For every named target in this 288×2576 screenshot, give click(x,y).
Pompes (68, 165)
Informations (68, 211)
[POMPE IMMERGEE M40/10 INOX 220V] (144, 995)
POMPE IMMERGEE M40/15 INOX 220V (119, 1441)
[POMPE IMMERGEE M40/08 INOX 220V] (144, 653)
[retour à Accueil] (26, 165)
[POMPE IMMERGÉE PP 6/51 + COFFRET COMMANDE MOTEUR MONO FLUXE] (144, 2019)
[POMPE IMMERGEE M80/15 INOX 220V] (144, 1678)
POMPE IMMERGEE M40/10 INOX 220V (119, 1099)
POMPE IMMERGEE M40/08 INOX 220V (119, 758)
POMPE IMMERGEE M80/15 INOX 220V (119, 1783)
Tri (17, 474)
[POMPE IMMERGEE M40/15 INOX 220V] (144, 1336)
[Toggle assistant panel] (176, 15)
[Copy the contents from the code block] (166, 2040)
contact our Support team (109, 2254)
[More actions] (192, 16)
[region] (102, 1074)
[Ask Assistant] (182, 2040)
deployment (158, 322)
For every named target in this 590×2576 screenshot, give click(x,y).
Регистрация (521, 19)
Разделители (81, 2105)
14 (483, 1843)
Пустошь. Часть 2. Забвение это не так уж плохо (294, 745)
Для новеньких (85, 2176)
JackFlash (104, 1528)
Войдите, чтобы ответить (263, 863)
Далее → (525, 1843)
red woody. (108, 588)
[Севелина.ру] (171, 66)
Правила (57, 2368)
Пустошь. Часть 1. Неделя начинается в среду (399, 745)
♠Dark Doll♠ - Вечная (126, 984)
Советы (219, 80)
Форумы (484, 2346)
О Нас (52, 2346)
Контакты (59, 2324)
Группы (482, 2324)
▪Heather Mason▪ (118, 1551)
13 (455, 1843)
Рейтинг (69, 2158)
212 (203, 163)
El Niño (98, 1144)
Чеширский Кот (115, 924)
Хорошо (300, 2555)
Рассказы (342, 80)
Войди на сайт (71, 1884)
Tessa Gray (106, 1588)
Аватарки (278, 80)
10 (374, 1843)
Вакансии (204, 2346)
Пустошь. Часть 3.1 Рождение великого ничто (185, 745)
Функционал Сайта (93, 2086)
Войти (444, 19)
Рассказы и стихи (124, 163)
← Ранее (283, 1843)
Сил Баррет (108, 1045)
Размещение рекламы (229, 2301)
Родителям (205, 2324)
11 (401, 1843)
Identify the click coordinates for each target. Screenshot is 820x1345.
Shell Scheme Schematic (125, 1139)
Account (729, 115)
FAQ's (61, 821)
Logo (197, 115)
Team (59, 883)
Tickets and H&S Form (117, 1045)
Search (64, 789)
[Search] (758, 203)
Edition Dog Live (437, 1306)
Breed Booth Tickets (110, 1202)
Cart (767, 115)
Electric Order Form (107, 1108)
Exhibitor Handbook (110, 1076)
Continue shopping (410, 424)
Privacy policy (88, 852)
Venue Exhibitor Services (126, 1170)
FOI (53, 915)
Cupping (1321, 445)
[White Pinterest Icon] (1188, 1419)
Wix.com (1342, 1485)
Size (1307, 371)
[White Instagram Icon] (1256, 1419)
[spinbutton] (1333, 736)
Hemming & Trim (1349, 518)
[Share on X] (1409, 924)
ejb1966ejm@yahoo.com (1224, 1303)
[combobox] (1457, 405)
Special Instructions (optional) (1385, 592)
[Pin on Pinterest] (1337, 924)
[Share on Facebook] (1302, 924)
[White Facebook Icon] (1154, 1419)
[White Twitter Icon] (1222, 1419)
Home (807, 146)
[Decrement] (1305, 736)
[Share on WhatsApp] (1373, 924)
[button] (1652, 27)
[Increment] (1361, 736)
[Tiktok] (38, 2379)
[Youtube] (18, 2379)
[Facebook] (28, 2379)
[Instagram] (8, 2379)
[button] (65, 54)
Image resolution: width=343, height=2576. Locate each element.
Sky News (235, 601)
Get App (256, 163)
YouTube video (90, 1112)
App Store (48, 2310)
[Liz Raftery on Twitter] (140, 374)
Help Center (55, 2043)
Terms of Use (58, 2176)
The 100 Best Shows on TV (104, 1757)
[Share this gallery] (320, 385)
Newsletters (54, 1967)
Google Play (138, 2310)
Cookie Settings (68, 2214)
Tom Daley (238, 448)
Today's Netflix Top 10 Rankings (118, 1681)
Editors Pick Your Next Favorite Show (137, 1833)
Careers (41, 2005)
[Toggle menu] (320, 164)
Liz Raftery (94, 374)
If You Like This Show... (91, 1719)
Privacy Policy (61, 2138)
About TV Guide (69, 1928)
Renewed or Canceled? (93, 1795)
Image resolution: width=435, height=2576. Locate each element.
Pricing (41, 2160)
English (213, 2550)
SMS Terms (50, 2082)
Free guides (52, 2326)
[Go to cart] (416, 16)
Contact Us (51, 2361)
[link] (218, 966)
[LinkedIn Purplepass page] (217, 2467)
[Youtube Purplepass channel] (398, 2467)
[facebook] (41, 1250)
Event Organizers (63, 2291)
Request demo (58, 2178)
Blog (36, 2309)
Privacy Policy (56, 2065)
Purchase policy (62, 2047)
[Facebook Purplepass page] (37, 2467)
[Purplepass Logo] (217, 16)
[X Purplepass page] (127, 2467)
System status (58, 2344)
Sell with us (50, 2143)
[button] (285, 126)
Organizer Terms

#### EXERCISE DESCRIPTION
Give the number of lines in the listing that include the word "IMMERGEE", without any added words.

#### EXERCISE RESULT
8